-------- INFORMATION

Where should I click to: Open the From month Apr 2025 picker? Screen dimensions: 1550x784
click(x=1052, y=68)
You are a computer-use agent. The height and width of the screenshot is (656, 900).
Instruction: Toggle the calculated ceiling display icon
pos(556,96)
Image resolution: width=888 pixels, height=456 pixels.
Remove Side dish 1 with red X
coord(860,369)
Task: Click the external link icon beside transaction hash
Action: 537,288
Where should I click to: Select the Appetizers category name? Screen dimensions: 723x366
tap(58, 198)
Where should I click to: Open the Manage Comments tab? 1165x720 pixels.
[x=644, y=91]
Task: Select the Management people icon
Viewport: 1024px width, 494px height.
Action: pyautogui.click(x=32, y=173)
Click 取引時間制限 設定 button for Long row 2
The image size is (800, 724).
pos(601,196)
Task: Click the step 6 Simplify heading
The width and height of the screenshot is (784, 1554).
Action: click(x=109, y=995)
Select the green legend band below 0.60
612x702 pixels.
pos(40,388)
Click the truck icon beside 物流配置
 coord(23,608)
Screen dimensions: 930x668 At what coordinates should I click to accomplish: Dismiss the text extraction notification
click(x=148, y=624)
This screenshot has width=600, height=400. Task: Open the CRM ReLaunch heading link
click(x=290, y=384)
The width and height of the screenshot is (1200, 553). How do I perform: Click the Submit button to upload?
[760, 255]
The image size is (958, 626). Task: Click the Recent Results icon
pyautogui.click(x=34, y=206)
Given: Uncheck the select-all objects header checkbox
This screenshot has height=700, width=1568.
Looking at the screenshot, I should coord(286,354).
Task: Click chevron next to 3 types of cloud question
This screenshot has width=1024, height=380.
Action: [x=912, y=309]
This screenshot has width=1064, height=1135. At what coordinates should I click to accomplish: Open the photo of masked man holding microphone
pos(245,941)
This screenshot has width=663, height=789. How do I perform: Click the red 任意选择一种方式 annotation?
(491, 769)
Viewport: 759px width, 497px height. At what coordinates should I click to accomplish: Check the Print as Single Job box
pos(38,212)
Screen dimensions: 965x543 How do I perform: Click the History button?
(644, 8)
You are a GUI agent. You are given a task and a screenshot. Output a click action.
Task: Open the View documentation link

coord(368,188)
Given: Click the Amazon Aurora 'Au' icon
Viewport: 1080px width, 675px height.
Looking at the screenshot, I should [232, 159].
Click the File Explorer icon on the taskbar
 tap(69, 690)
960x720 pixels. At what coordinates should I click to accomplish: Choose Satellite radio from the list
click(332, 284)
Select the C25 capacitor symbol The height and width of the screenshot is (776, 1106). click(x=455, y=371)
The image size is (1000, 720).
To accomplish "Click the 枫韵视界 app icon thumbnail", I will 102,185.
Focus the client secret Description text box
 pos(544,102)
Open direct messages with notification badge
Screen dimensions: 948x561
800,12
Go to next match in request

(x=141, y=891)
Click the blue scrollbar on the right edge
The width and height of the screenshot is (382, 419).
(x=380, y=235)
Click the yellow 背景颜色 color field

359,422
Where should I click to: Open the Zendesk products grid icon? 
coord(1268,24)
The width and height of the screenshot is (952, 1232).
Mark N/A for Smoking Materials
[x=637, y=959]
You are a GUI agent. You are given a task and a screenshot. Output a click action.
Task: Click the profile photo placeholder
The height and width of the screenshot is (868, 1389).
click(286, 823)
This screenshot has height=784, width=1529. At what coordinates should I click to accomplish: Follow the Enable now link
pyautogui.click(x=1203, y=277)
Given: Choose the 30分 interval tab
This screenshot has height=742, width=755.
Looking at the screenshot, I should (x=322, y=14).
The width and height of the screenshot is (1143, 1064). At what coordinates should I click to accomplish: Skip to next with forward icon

----------------

• _ABOUT THIS TASK_: Set down exactly what runs from the line containing "Task: Click the profile photo placeholder" through the last line above, both lines included.

• _ANSWER SECTION_:
Task: Click the profile photo placeholder
The height and width of the screenshot is (868, 1389).
click(286, 823)
This screenshot has height=784, width=1529. At what coordinates should I click to accomplish: Follow the Enable now link
pyautogui.click(x=1203, y=277)
Given: Choose the 30分 interval tab
This screenshot has height=742, width=755.
Looking at the screenshot, I should (x=322, y=14).
The width and height of the screenshot is (1143, 1064). At what coordinates should I click to accomplish: Skip to next with forward icon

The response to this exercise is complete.